Bitcoin, created in 2009, solves this problem of control and manipulation of money from the outside.
There are approximately 40 different currencies within the continent of Africa alone. This is a headache considering the geography of the continent. Boarding a flight from Accra to Lagos is about the same distance as from New York to Philadelphia, yet the barriers and hurdles you’ll face before, during and after traveling, such as with visas and foreign exchange, are frustrating. This has presented challenges in cross-border payments, business and economic development, currency instability, devaluation and inflation for many decades.
Bitcoin means different things to different people. I say this to explain that when trying to explain the “store of value” component of bitcoin to Americans and Europeans, it usually falls on deaf ears due the quality of life that most have been accustomed to. You haven't grown up in an emerging market. You haven't lived under authoritarian regimes who can restrict how and what you do with your money. You haven't experienced inflation wiping out your savings, killing your currency. Like the old saying goes, “I don't understand how this is useful to me therefore, it's useless."
The list of nations racing to adopt bitcoin as legal tender is growing and it is only a matter of time before another country becomes the second to do so after El Salvador. I hope it will be an African country although it is more likely that a Latin American country does, given their proximity to El Salvador.
It is in the best interest not only for Bitcoin entrepreneurs, business types and governments, but for the ordinary people of the continent. Bitcoin’s unique properties make it a digital store of value, a savings technology, a quasi bank account for the unbanked, a bank account in cyberspace and an alternative to Western Union for remittance payments to friends and family around the world (Sub-Saharan Africa remains the most expensive region to send money to, where sending $200 costs an average of 8.2% percent as of the fourth quarter of 2020).

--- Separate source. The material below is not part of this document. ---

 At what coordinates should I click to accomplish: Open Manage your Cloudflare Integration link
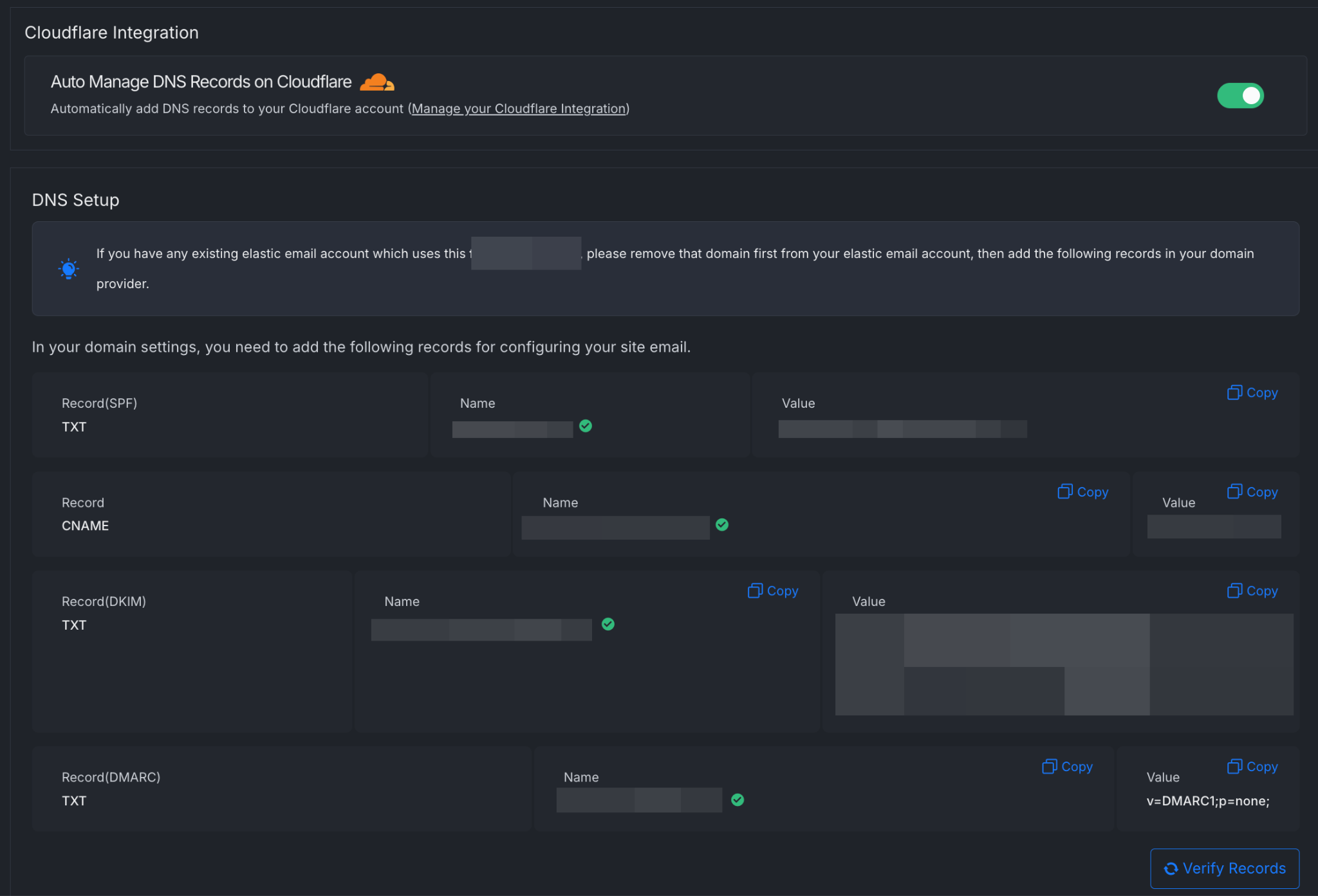click(519, 108)
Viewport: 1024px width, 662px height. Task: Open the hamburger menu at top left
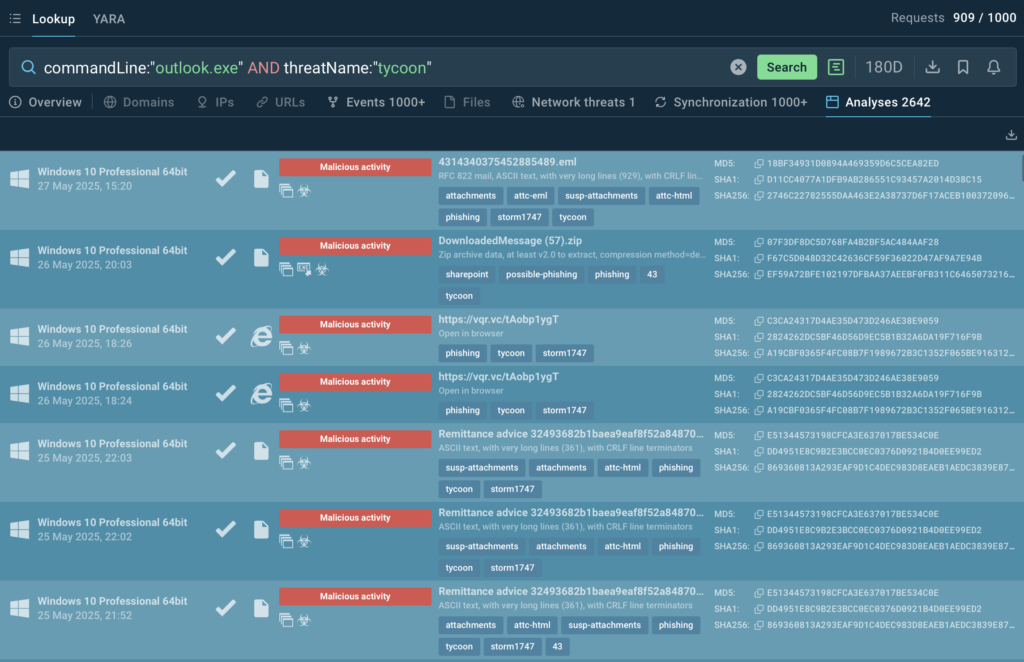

The rise of China has meant an increase in their economic influence and ambition on the continent. Look at what institutions such as the IMF and China have done and are doing to African countries. They load African countries with debt and make sure they can’t spend money on things like health, education and overall development.
With bitcoin, Africa will be able to wield control of its own development with permissionless, decentralized money and without the foreign intervention and manipulation of money. Bitcoin is 1,000 times better than the IMF, World Bank, China and the Bank of International Settlements because it is a digital bearer asset.
The implications of such a move will be massive. With China currently clamping down on bitcoin miners, imagine those miners migrating west to the motherland, setting up mining hubs in rural and remote places in Ghana, Nigeria, Kenya, Botswana. That could transform whole economies and change hundreds of millions of lives! Bitcoin could break decade — even centuries — long woes of underdevelopment.
This is a guest post by Paul Opoku. Opinions expressed are entirely their own and do not necessarily reflect those of BTC, Inc. or Bitcoin Magazine.